Derivation of constraint: For a convolution layer with $C_{\text{in}}$ input channels, $C_{\text{out}}$ output channels, kernel $k \times k$, and spatial dimension $H \times W$:
$$\text{FLOPs} \propto k^2 \cdot C_{\text{in}} \cdot C_{\text{out}} \cdot H \cdot W$$Scaling width by $w$ multiplies both $C_{\text{in}}$ and $C_{\text{out}}$, giving $w^2$. Scaling resolution by $r$ multiplies $H \cdot W$, giving $r^2$. Scaling depth by $d$ adds $d$ such layers. Total: $\text{FLOPs} \propto d \cdot w^2 \cdot r^2$.
EfficientNet-B0 found $\alpha = 1.2, \beta = 1.1, \gamma = 1.15$ (via grid search at $\phi = 1$), then scaled $\phi$ from 1 to 7 for B1–B7.

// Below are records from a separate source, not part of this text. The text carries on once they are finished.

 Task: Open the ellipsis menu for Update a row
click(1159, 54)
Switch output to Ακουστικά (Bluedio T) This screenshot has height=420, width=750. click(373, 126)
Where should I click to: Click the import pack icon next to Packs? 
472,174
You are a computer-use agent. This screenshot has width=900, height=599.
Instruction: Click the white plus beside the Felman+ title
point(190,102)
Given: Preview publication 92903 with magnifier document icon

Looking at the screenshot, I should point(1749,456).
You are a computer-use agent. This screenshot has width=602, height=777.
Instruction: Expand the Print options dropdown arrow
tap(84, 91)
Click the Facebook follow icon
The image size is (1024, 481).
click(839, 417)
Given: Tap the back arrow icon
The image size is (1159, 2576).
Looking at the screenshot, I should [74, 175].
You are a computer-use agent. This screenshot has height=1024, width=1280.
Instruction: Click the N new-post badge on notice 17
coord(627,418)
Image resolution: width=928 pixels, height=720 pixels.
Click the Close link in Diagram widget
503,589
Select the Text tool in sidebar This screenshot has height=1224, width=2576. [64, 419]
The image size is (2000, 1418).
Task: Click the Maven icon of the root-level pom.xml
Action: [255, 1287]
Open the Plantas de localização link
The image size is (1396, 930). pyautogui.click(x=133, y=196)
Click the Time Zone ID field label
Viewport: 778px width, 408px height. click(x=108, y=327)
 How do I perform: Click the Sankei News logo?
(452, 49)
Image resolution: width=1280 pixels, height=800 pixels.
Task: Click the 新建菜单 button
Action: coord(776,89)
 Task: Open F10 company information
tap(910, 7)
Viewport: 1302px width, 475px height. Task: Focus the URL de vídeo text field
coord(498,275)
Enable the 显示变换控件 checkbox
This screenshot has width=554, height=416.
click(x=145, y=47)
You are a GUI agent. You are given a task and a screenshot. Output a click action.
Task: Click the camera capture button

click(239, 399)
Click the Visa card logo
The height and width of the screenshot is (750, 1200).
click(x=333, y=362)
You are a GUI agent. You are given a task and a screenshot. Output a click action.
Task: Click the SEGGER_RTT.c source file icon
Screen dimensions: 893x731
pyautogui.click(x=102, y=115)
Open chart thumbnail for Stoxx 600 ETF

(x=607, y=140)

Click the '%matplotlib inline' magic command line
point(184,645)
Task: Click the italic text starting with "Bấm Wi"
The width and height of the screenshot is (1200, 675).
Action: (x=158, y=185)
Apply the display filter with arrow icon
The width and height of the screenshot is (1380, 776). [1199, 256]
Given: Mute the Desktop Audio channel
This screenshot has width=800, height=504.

Compute-Optimal Allocation
The general question: given a fixed FLOPs budget $C$, how should we split between $N$ (model size) and $D$ (data)?
Lagrangian formulation:
$$\min_{N,D} L(N,D) = E + \frac{A}{N^\alpha} + \frac{B}{D^\beta} \quad \text{s.t.} \quad 6ND = C$$Lagrangian: $\mathcal{L} = E + AN^{-\alpha} + BD^{-\beta} + \lambda(6ND - C)$
Setting $\partial \mathcal{L}/\partial N = 0$ and $\partial \mathcal{L}/\partial D = 0$:
$$-\alpha A N^{-\alpha-1} + 6\lambda D = 0 \implies \lambda = \frac{\alpha A}{6 D N^{\alpha+1}}$$ $$-\beta B D^{-\beta-1} + 6\lambda N = 0 \implies \lambda = \frac{\beta B}{6 N D^{\beta+1}}$$Equating the two expressions for $\lambda$:
$$\frac{\alpha A}{D N^{\alpha+1}} = \frac{\beta B}{N D^{\beta+1}} \implies \frac{N}{D} = \frac{\alpha A D^\beta}{\beta B N^\alpha}$$Combined with $6ND = C$, this gives the optimal split as powers of $C$:
$$N_{\text{opt}} \propto C^{\beta/(\alpha+\beta)}, \quad D_{\text{opt}} \propto C^{\alpha/(\alpha+\beta)}$$Predict Optimal Model Size
Using Chinchilla parameters ($\alpha = 0.34$, $\beta = 0.28$), compute: for a 10× increase in compute budget, by what factor should model size and data each grow? Verify that $N_{\text{opt}}$ grows by $10^{0.45} \approx 2.8\times$ and $D_{\text{opt}}$ grows by $10^{0.55} \approx 3.5\times$.